Aim of the task:
Reproduce the entire listing word for word.

Given entries:
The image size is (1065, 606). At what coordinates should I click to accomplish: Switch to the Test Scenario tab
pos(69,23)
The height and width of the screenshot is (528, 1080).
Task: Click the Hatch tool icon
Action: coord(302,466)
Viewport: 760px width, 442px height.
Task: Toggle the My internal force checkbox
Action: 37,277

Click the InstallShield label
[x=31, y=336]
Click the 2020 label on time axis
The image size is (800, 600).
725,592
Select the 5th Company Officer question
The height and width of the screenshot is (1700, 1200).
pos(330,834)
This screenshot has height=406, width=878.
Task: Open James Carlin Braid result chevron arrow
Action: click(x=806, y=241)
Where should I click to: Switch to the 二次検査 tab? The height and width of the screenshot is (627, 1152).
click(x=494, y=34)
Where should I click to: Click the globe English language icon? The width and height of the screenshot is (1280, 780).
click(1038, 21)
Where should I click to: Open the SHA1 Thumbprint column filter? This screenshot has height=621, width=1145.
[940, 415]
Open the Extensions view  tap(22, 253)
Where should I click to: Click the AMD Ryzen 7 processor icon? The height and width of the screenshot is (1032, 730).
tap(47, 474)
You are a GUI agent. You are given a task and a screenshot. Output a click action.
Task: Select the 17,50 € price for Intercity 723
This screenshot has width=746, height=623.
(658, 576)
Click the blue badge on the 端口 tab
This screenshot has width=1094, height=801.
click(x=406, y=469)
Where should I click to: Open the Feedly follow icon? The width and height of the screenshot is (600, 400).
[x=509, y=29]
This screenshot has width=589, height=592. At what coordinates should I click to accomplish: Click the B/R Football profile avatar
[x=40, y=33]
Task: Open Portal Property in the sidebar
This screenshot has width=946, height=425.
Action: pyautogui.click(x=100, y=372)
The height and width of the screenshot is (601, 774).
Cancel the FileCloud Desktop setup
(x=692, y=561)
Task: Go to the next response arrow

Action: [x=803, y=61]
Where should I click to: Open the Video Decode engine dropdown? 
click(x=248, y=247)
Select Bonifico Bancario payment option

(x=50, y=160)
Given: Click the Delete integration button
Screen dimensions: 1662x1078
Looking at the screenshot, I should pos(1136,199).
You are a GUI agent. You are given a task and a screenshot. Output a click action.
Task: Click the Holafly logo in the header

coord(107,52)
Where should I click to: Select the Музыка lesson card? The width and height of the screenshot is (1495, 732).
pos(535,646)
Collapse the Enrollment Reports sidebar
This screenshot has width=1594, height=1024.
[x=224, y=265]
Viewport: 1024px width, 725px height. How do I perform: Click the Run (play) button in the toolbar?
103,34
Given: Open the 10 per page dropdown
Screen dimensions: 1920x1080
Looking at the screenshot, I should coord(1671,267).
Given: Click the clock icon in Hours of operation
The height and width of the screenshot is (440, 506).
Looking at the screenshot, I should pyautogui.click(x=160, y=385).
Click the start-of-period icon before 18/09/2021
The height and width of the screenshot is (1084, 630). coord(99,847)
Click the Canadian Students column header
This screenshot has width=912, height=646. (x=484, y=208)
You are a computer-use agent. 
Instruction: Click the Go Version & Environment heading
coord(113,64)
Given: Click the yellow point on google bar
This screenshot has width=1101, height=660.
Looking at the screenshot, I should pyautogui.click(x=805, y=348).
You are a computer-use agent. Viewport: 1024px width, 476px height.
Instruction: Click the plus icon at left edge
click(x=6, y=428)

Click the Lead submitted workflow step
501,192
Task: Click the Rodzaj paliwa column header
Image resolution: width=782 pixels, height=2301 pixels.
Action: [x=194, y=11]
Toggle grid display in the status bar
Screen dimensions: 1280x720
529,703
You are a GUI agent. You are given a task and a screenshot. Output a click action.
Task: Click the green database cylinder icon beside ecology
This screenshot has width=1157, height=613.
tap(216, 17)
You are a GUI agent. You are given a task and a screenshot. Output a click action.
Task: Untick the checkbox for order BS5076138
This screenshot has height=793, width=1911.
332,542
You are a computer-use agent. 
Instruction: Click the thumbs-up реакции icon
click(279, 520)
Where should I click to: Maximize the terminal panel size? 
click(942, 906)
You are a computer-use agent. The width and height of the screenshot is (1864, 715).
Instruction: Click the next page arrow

Answer section:
The image size is (1065, 606). At what coordinates should I click to accomplish: Switch to the Test Scenario tab
pos(69,23)
The height and width of the screenshot is (528, 1080).
Task: Click the Hatch tool icon
Action: coord(302,466)
Viewport: 760px width, 442px height.
Task: Toggle the My internal force checkbox
Action: 37,277

Click the InstallShield label
[x=31, y=336]
Click the 2020 label on time axis
The image size is (800, 600).
725,592
Select the 5th Company Officer question
The height and width of the screenshot is (1700, 1200).
pos(330,834)
This screenshot has height=406, width=878.
Task: Open James Carlin Braid result chevron arrow
Action: click(x=806, y=241)
Where should I click to: Switch to the 二次検査 tab? The height and width of the screenshot is (627, 1152).
click(x=494, y=34)
Where should I click to: Click the globe English language icon? The width and height of the screenshot is (1280, 780).
click(1038, 21)
Where should I click to: Open the SHA1 Thumbprint column filter? This screenshot has height=621, width=1145.
[940, 415]
Open the Extensions view  tap(22, 253)
Where should I click to: Click the AMD Ryzen 7 processor icon? The height and width of the screenshot is (1032, 730).
tap(47, 474)
You are a GUI agent. You are given a task and a screenshot. Output a click action.
Task: Select the 17,50 € price for Intercity 723
This screenshot has width=746, height=623.
(658, 576)
Click the blue badge on the 端口 tab
This screenshot has width=1094, height=801.
click(x=406, y=469)
Where should I click to: Open the Feedly follow icon? The width and height of the screenshot is (600, 400).
[x=509, y=29]
This screenshot has width=589, height=592. At what coordinates should I click to accomplish: Click the B/R Football profile avatar
[x=40, y=33]
Task: Open Portal Property in the sidebar
This screenshot has width=946, height=425.
Action: pyautogui.click(x=100, y=372)
The height and width of the screenshot is (601, 774).
Cancel the FileCloud Desktop setup
(x=692, y=561)
Task: Go to the next response arrow

Action: [x=803, y=61]
Where should I click to: Open the Video Decode engine dropdown? 
click(x=248, y=247)
Select Bonifico Bancario payment option

(x=50, y=160)
Given: Click the Delete integration button
Screen dimensions: 1662x1078
Looking at the screenshot, I should pos(1136,199).
You are a GUI agent. You are given a task and a screenshot. Output a click action.
Task: Click the Holafly logo in the header

coord(107,52)
Where should I click to: Select the Музыка lesson card? The width and height of the screenshot is (1495, 732).
pos(535,646)
Collapse the Enrollment Reports sidebar
This screenshot has width=1594, height=1024.
[x=224, y=265]
Viewport: 1024px width, 725px height. How do I perform: Click the Run (play) button in the toolbar?
103,34
Given: Open the 10 per page dropdown
Screen dimensions: 1920x1080
Looking at the screenshot, I should coord(1671,267).
Given: Click the clock icon in Hours of operation
The height and width of the screenshot is (440, 506).
Looking at the screenshot, I should pyautogui.click(x=160, y=385).
Click the start-of-period icon before 18/09/2021
The height and width of the screenshot is (1084, 630). coord(99,847)
Click the Canadian Students column header
This screenshot has width=912, height=646. (x=484, y=208)
You are a computer-use agent. 
Instruction: Click the Go Version & Environment heading
coord(113,64)
Given: Click the yellow point on google bar
This screenshot has width=1101, height=660.
Looking at the screenshot, I should pyautogui.click(x=805, y=348).
You are a computer-use agent. Viewport: 1024px width, 476px height.
Instruction: Click the plus icon at left edge
click(x=6, y=428)

Click the Lead submitted workflow step
501,192
Task: Click the Rodzaj paliwa column header
Image resolution: width=782 pixels, height=2301 pixels.
Action: [x=194, y=11]
Toggle grid display in the status bar
Screen dimensions: 1280x720
529,703
You are a GUI agent. You are given a task and a screenshot. Output a click action.
Task: Click the green database cylinder icon beside ecology
This screenshot has width=1157, height=613.
tap(216, 17)
You are a GUI agent. You are given a task and a screenshot. Output a click action.
Task: Untick the checkbox for order BS5076138
This screenshot has height=793, width=1911.
332,542
You are a computer-use agent. 
Instruction: Click the thumbs-up реакции icon
click(279, 520)
Where should I click to: Maximize the terminal panel size? 
click(942, 906)
You are a computer-use agent. The width and height of the screenshot is (1864, 715).
Instruction: Click the next page arrow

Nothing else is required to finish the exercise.